# START OF Document section

Issue 14373

Portal reports on data quality and fitness-for-use for each dataset

14373
Reporter: ahahn
Type: Epic
Summary: Portal reports on data quality and fitness-for-use for each dataset
Priority: Major
Status: ToDo
Created: 2013-11-18 12:37:54.509
Updated: 2016-02-25 14:05:22.983
DueDate: 2014-12-31 00:00:00.0
        
Description: Ideal future scenario: any user of data has the necessary information available to judge whether the content of a dataset is suitable for the type of use they intend to put it to, and can set appropriate filters so that only data meeting these criteria are included in a download. This includes criteria that are the outcome of fitness-for-use working groups, i.a. for different thematic areas like invasive alien species or mountain biodiversity. On the workflow side, the endorsement of data publishers and datasets involves not only Nodes, but also fitness-for-use working groups and other stakeholders, so that expert views can be communicated (peer review, tagging).

*Portal reports on data quality and fitness-for-use for each dataset (and species): milestone Dec 2014*

*Rationale*
To allow a user to judge whether the content of a dataset is suitable for their purpose, the necessary information needs to be available in a standardised way to allow filtering on those criteria. The areas that need to be covered include
- standards compliance (controlled vocabularies etc)
- metadata completeness (see GBIF-5, especially in the area of metadata critical to qualify data content)
- presence of key data elements
- automated check and flagging for issues and outliers

Definitions of criteria coming from the fitness-for-use working groups are to be integrated into the process. At the same time, procedures for the endorsement or tagging of datasets and data publishers by Nodes, working groups and other stakeholders are to be defined, seeking a broader basis for understanding quality and recognition.

*Required components*
- consolidate a list of quality markers / criteria that are already well-understood and defined
- specify useful formats for working group outcomes, to help focus their effort and allow implementation
- establish or connect with fitness-for-use working groups (for details, see relevant epic)

# END OF Document section
# START OF Supplied data

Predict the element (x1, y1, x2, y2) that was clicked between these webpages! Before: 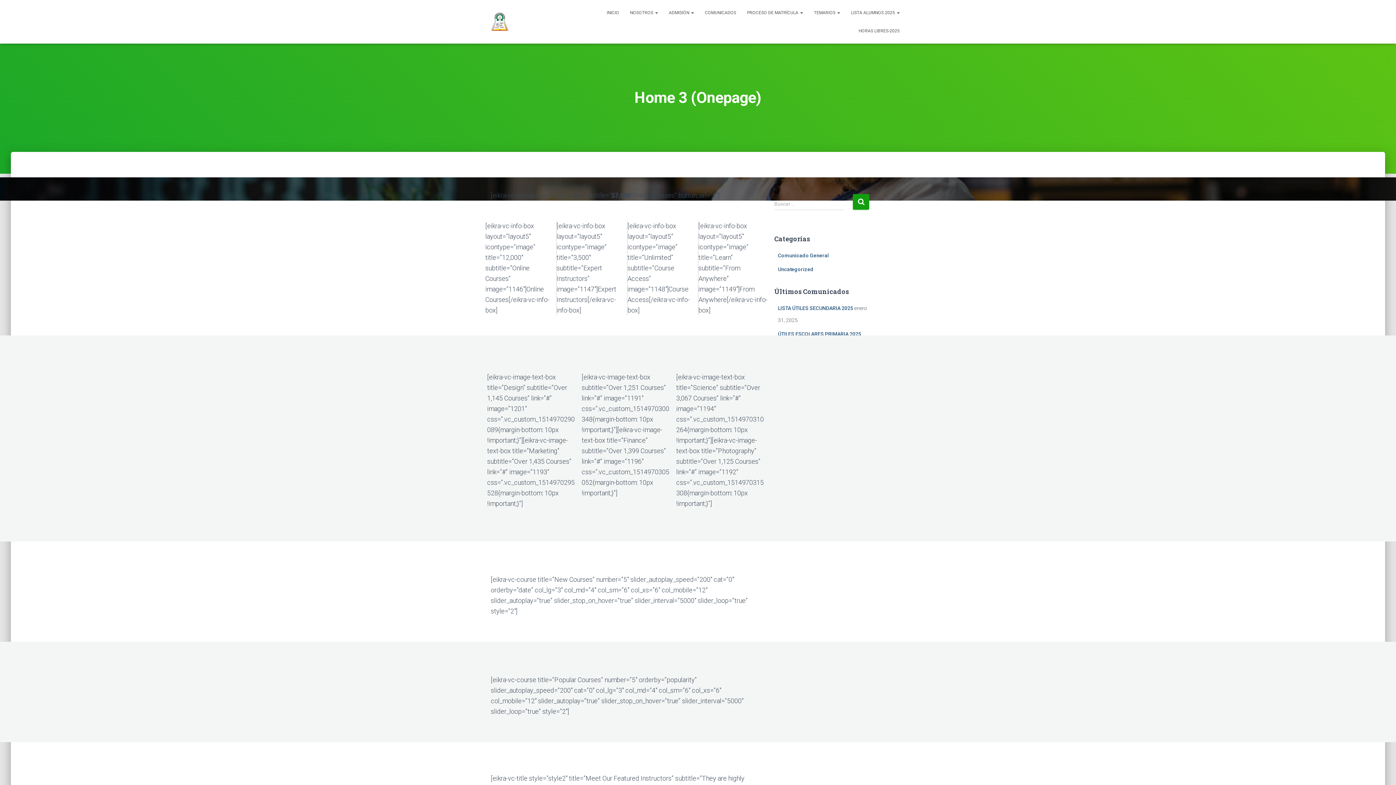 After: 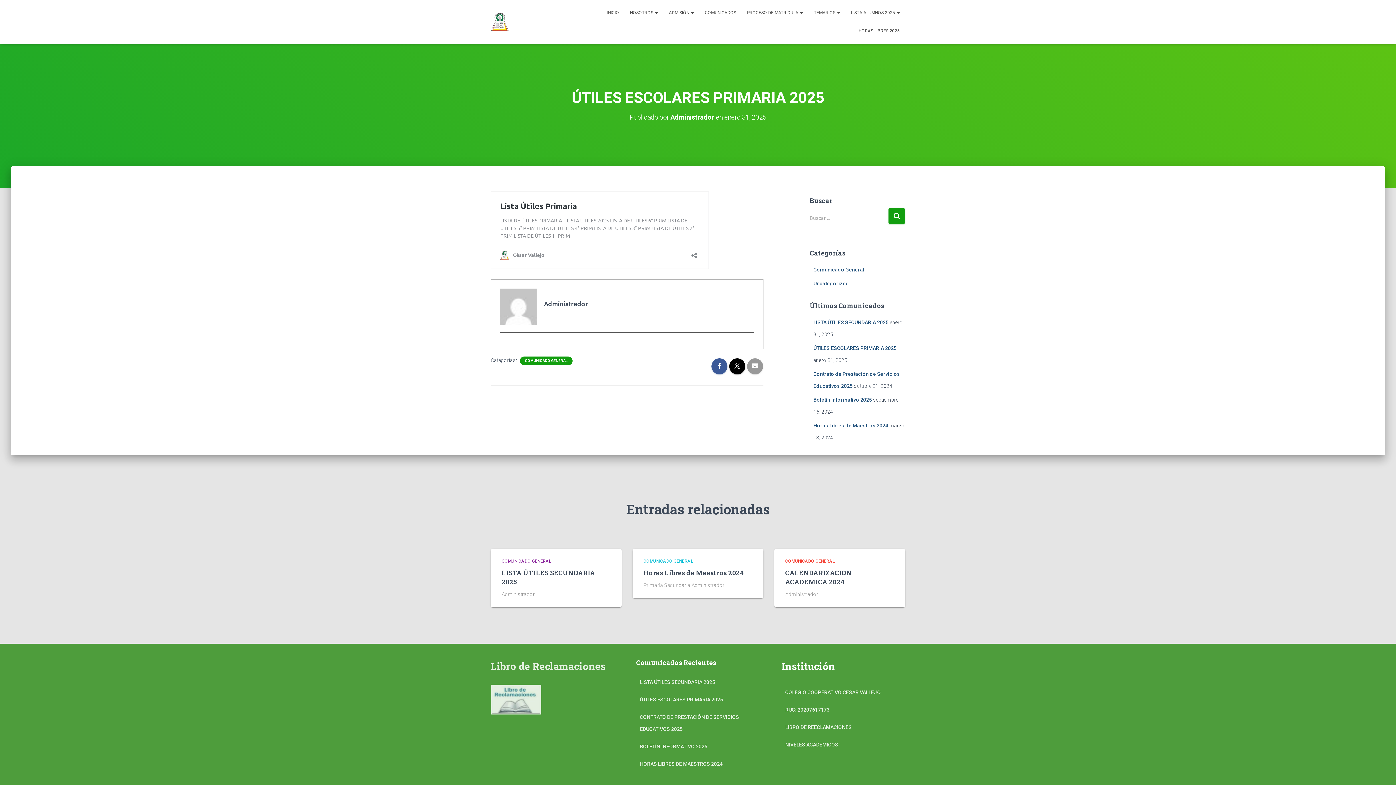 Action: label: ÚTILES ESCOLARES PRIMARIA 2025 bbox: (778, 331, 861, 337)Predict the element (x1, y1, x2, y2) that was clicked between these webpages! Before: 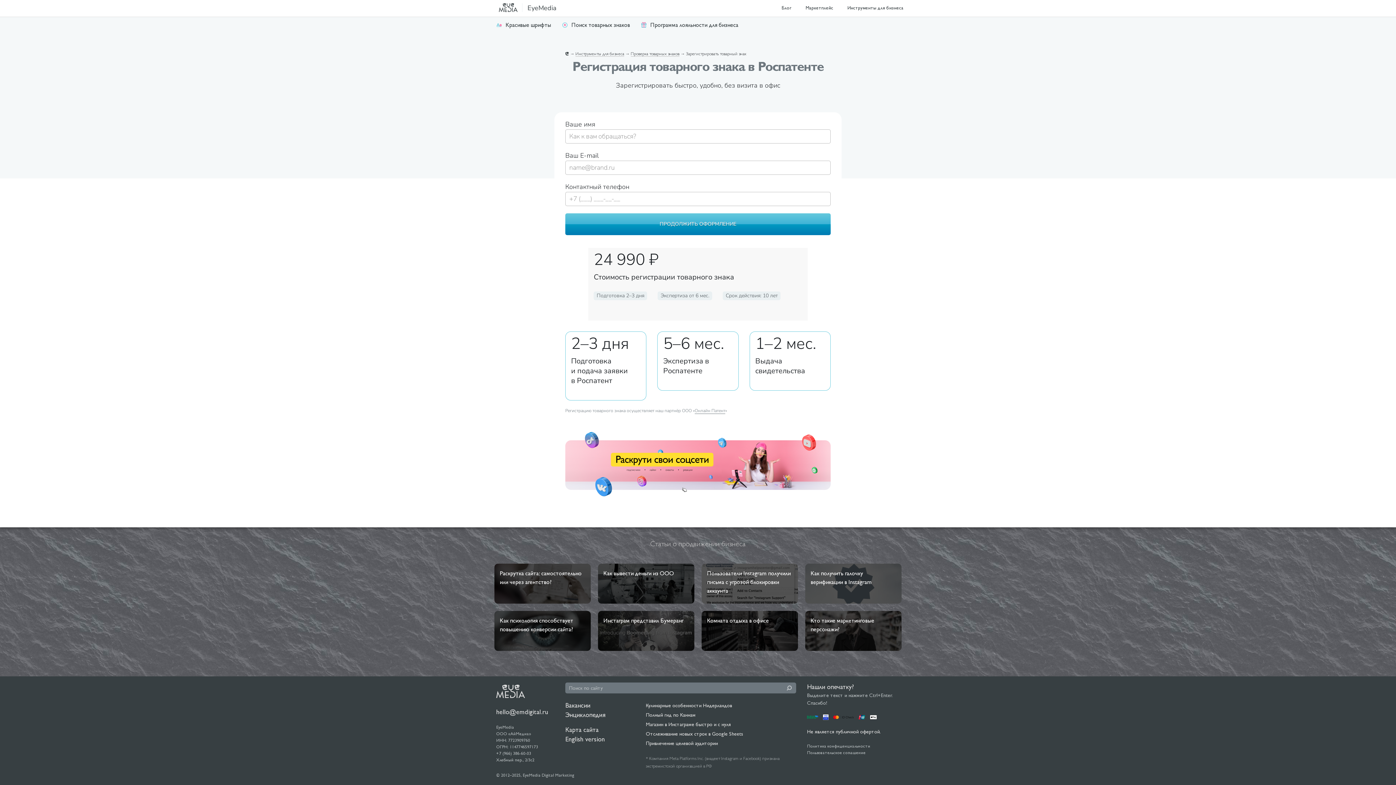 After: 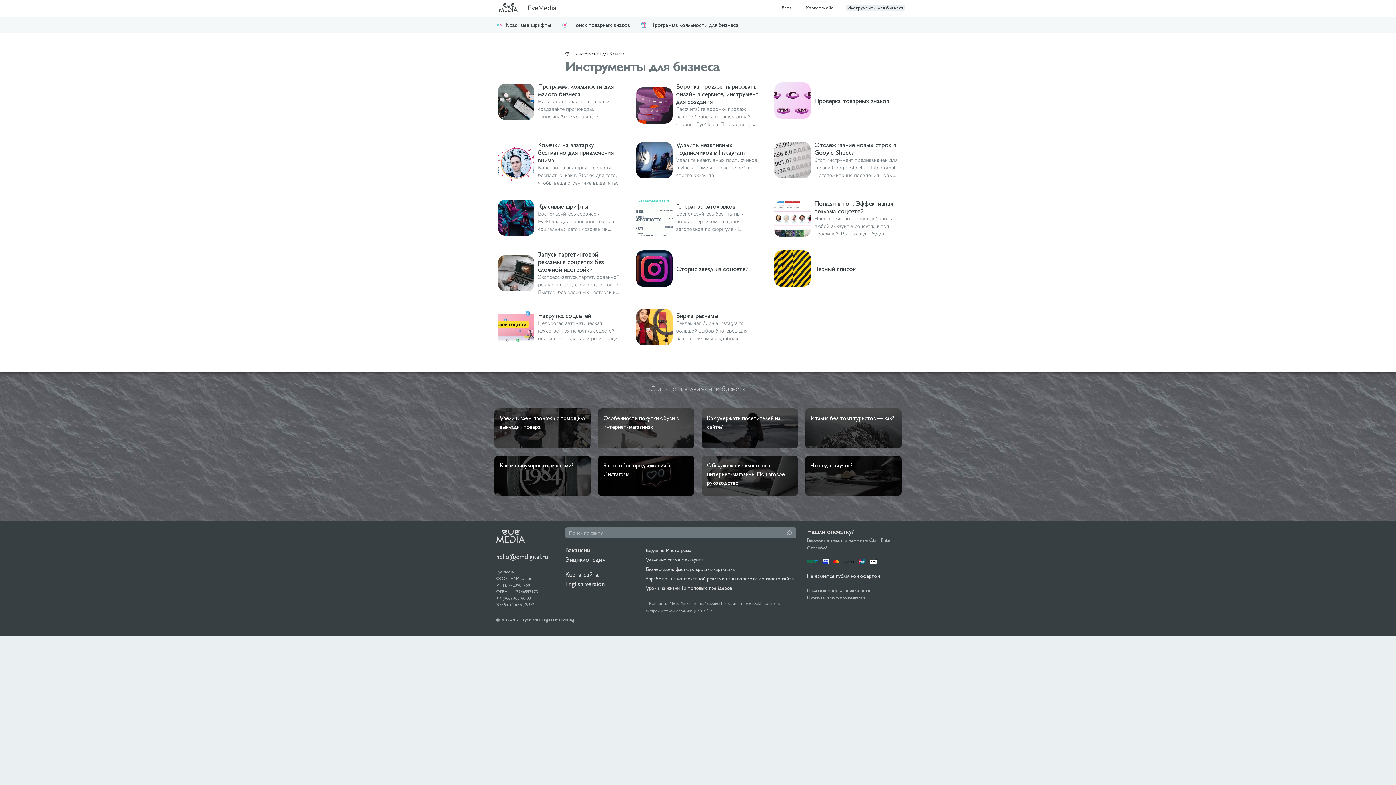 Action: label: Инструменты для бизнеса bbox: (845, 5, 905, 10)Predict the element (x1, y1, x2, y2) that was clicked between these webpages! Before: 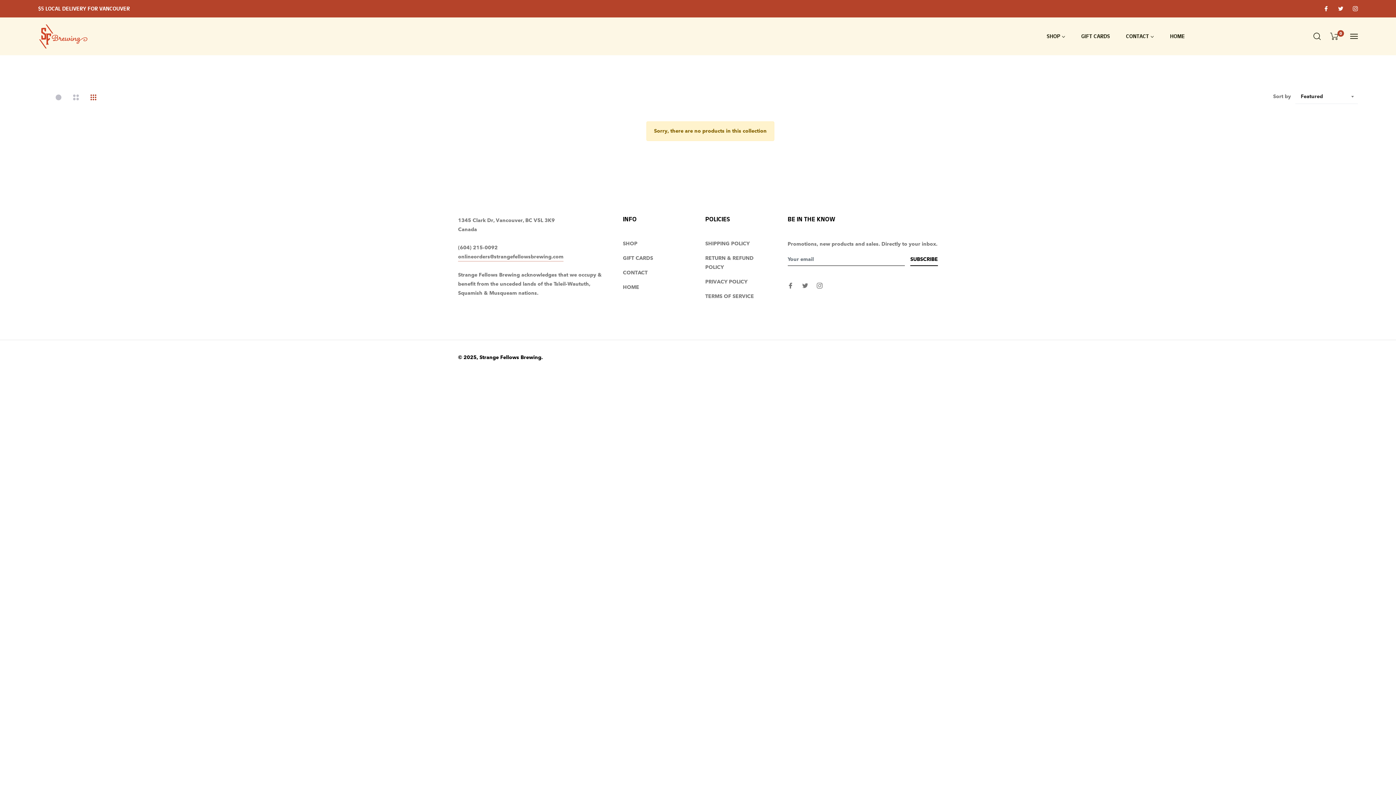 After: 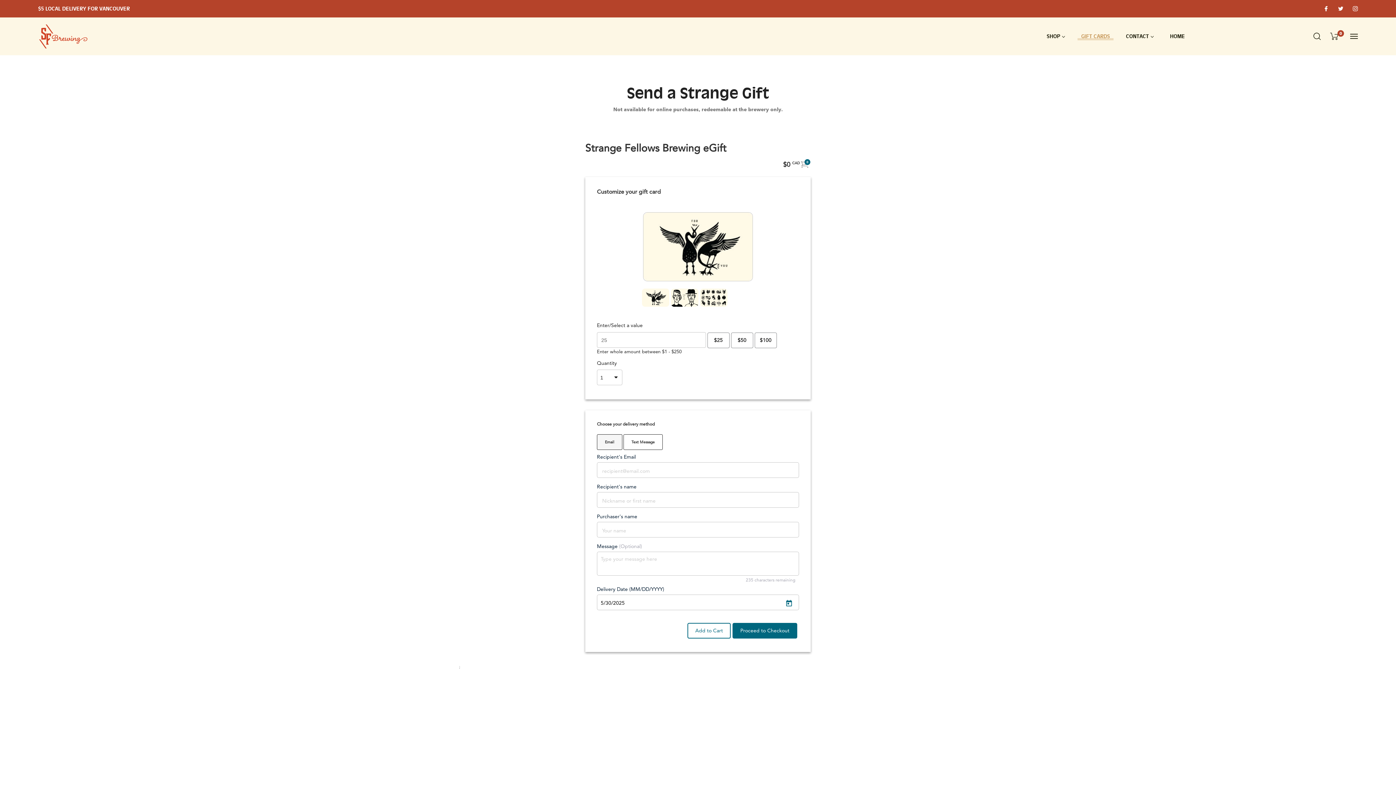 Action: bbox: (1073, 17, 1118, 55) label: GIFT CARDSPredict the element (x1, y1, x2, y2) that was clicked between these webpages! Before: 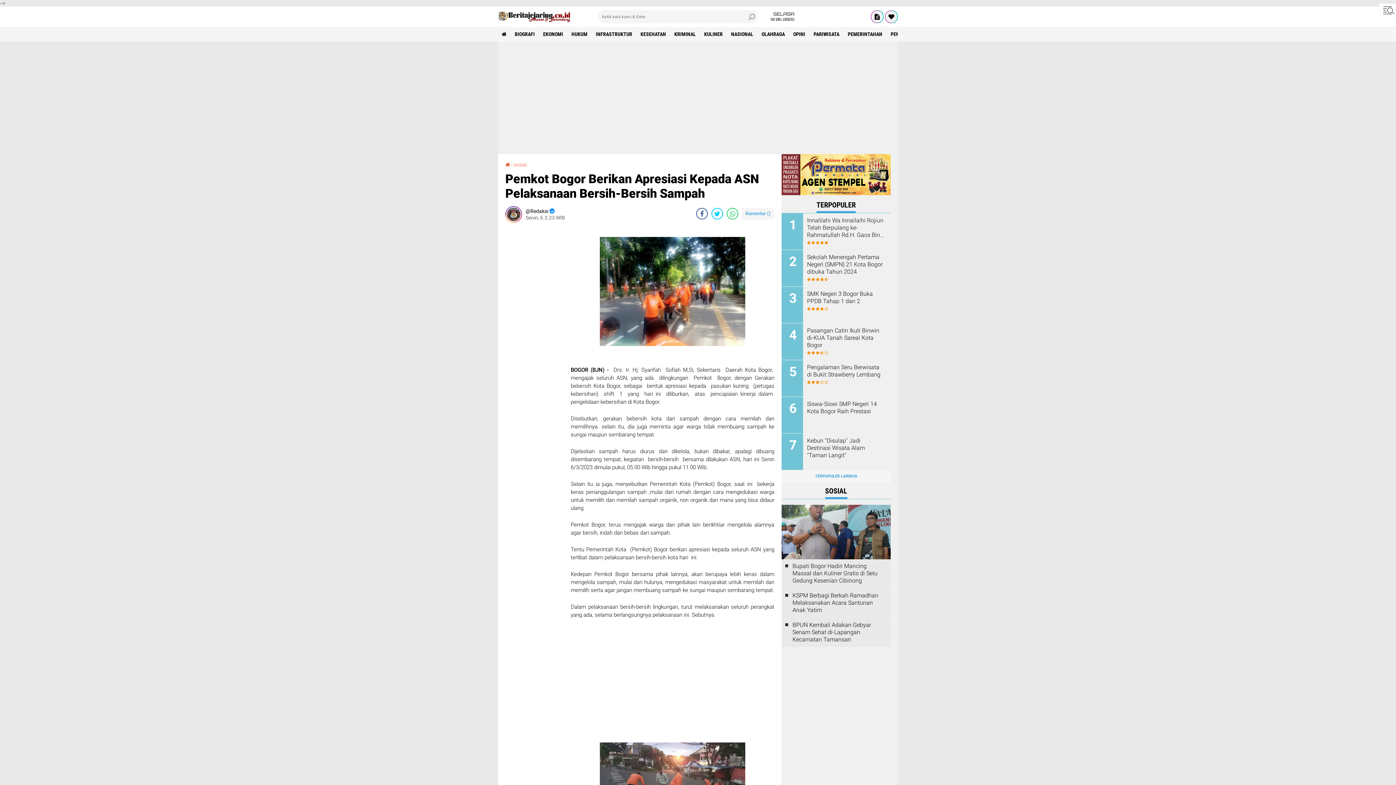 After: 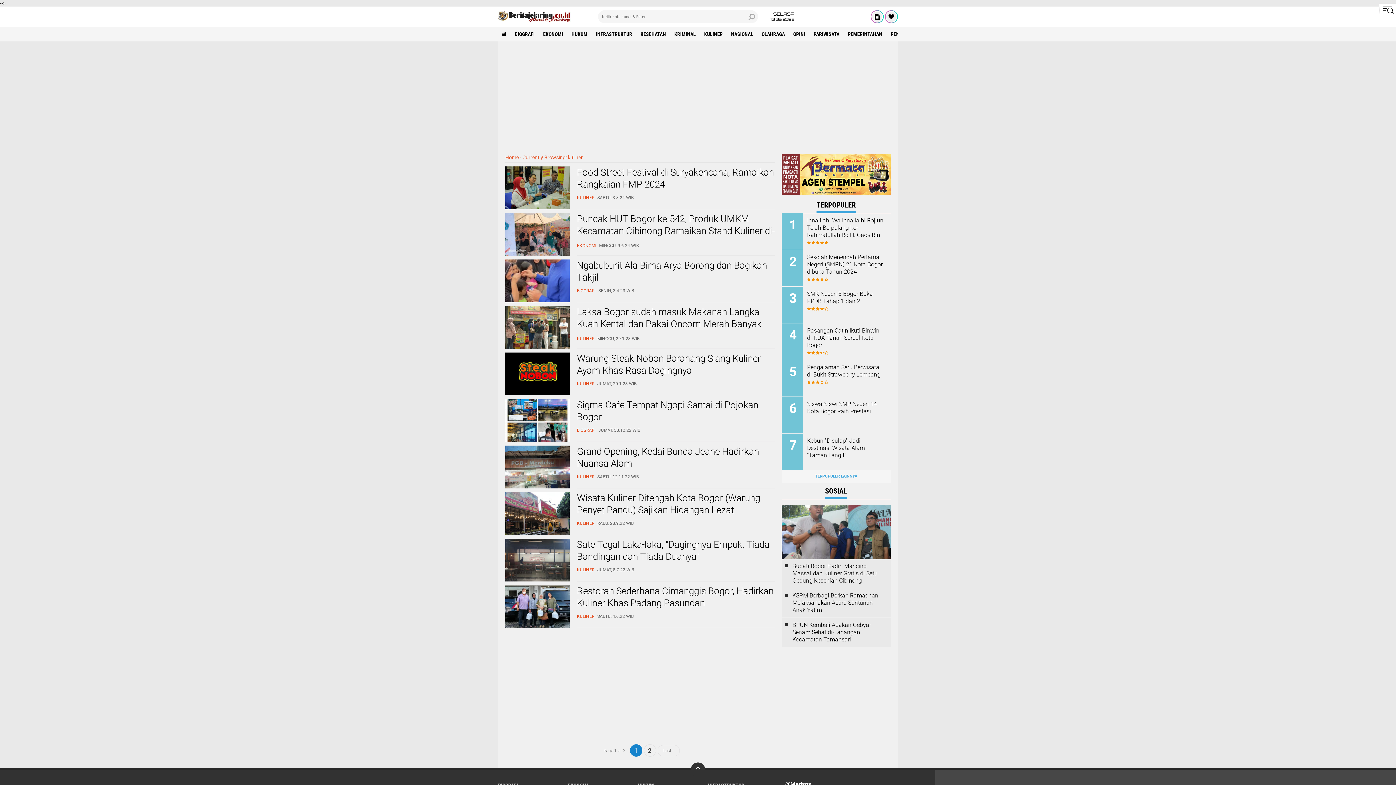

# END OF Supplied data

● Written request A
Translate this sentence from the issue page into Spanish: "Definitions of criteria coming from the fitness-for-use working groups are to be integrated into the process."
● Written request B
Print everything in the issue page from "- presence of" down to "quality and recognition.".

● Problem solution A
Las definiciones de criterios procedentes de los grupos de trabajo sobre idoneidad para el uso deben integrarse en el proceso.

● Problem solution B
- presence of key data elements
- automated check and flagging for issues and outliers

Definitions of criteria coming from the fitness-for-use working groups are to be integrated into the process. At the same time, procedures for the endorsement or tagging of datasets and data publishers by Nodes, working groups and other stakeholders are to be defined, seeking a broader basis for understanding quality and recognition.